Subida final para chegada.
         Quando plotamos nossa rota no mapa, guiados pela primieras informações da prova, não demos conta que o trecho final era de 100km, na nossa cabeça era apenas 50km... Por um lado foi bom, ludibrio nossa mente para a pancada final de pedal. O sono começou a atacar todos da equipe, eu quase cai da bike após uma "pescada" e Pedro caiu. O negócio estava feio, a única esperança era os raios do sol para tirar o sono, mas faltava 30 minutos. Paramos para comer e eis que surge um quarteto, o Enigma, e nos ultrapassa.
         Foi como um tapa de luva na cara que nos acordou na hora. Um pouco mais a frente encostamos neles de novo, bem em uma longa e dura subida. Valmir ia frente, eu um pouco mais atrás e Pedro também. Evitava olhar para o final da subida pela sua inclinação e extensão quando escuto um barulho de pneus tracionando no cascalho solto e nos ultrapassando, quando olho para o lado é a menina que corre no Enigma. Não contente em subir forte ela deu uma verdadeira "chapuletada" na nossa cabeça. Bom, para nossa sorte, alguém do Enigma enfrentava problemas. 

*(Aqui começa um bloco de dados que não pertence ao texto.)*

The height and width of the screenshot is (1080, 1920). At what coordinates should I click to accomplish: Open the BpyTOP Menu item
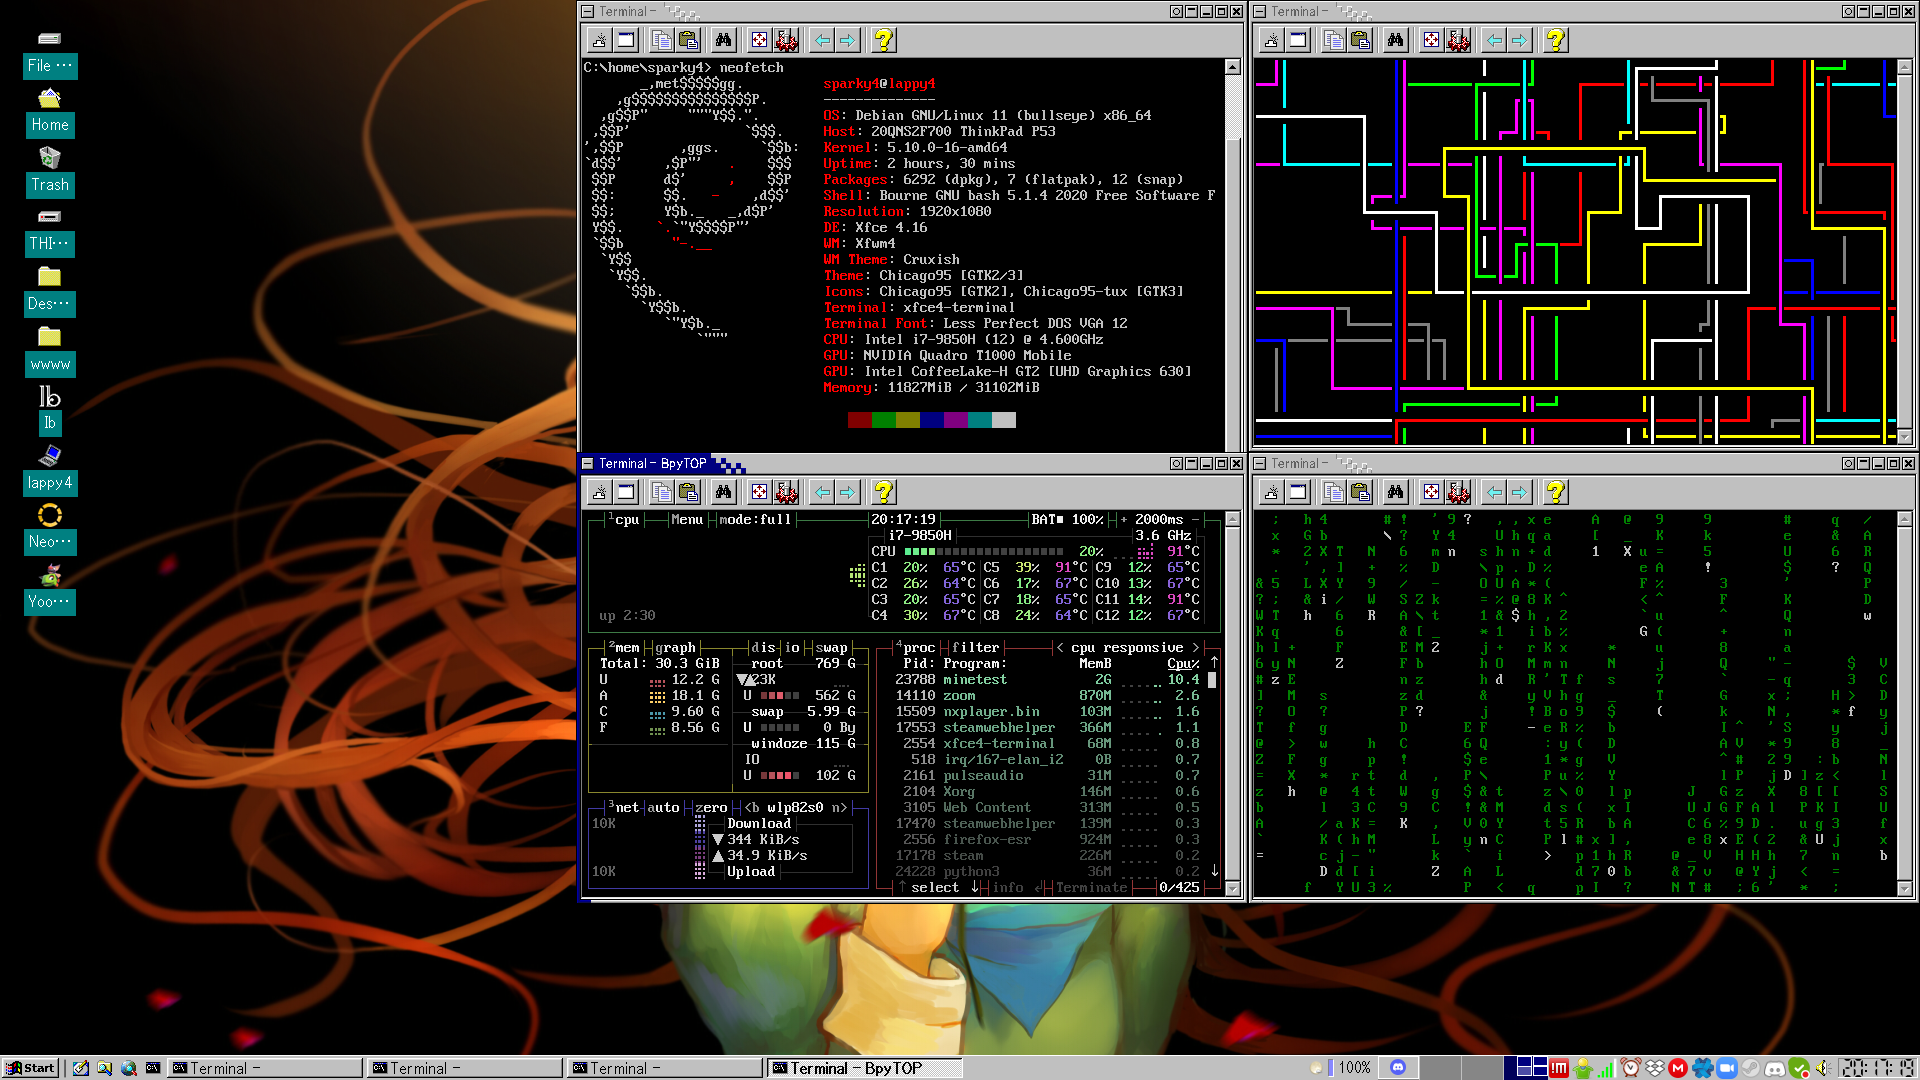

         Animos recuperados, junto da posição, e com os primeiros raios do sol, o sono passou. A prova parecia que tinha começado para todos nós naquele momento. Valmir como um verdadeiro perseguidor falava, "Esses rastros de pneus estão muito frescos, estou vendo a hora que avistaremos outro quarteto!" Quando picotamos o último PC não deu outra, avistamos o quarteto Curtlo Lobo-Guará. Num final emocionante ganhamos uma posição. Um trecho de asfalto nos levava de volta ao distrito da Serra do Alambari, onde tinhamos largado. Entretanto, tinhamos uma subida final impiedosa, chata e longa para superar. 
Todos juntos cruzando o pórtico.
         Chegamos com 26 horas de prova a apenas 15 minutos do 5º colocado, a Xingu, e nos colocando entre os melhores quartetos do país. Sorrisos na face expressavam a satisfação de terminar bem uma prova dura que conseguiu nos levar aos extremos que buscamos. Para mim foi uma satisfação sem palavras competir ao lado da família Papaventuras, uma verdadeira aula de espírito de equipe. Quarteto, com certeza, é a essência da corrida de aventura, e olha que a maioria das minha provas competi na solo. Acho que no quarteto conseguimos trabalhar aquilo de máximo que este esporte tem a nos oferecer: situações limítrofes com o espírito de equipe. Em equipe você tem que aprender ajudar e a respeitar seu companheiro(a), pois a equipe é UM, formado por quatro. Acho que os poucos estou me formando como um corredor de corrida de aventura, como uma grande lição do Capitão Valmir, "corredor de aventura é aquele que se sente confortável em situações adversas". Ora, acho que é isso que busco aprender, para as provas e para vida.